Forget turbos and superchargers: Under the hood is a naturally aspirated 5.0-litre V8 engine that produces 472 horsepower and 395 pound-feet of torque. These numbers are up by five and six, respectively, compared with the 2019 model. I’d be lying if I said that the difference can be felt from the driver’s seat.

Photo: Germain Goyer

But really, this is more than ample power and torque. Acceleration in the Lexus RC F could hardly be stronger. What’s more, natural aspiration makes for a completely unbridled engine sound, although it’s not the same in the cockpit as when you step outside. I would have liked to hear the big V8 growl a bit more clearly.
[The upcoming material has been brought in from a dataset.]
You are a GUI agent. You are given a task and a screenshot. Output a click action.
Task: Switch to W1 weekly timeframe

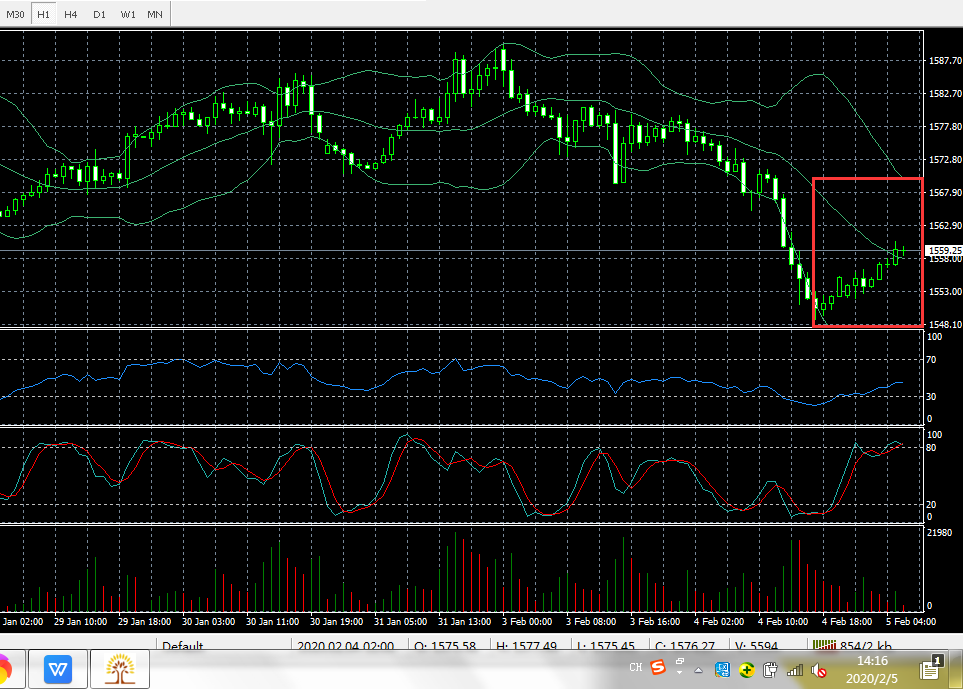(x=128, y=14)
Unfortunately, the RC F is not old-school enough to offer a manual transmission, which means you have to make do with an eight-speed autobox. To Lexus’ credit, the latter is a marvel of efficiency and it returns unchanged for 2020.

As much as it is comfortable and driver-friendly on the road, the 2020 Lexus RC F proved competent on the track. In Sport + mode, the response from the engine and transmission is super-quick, while steering is flawlessly precise. For the tiny number of owners who will hit the tarmac, a firmer suspension setup is a must. Luckily, the company says the car is more rigid in the back.

Photo: Germain Goyer

Mild updates
Beyond the modest power and torque increases, we’re pleased that Lexus engineers worked to reduce the weight of the RC F. For instance, they’ve downsized the intake manifold and the compressor for the air conditioning system, while also using newly designed aluminum spring support brackets.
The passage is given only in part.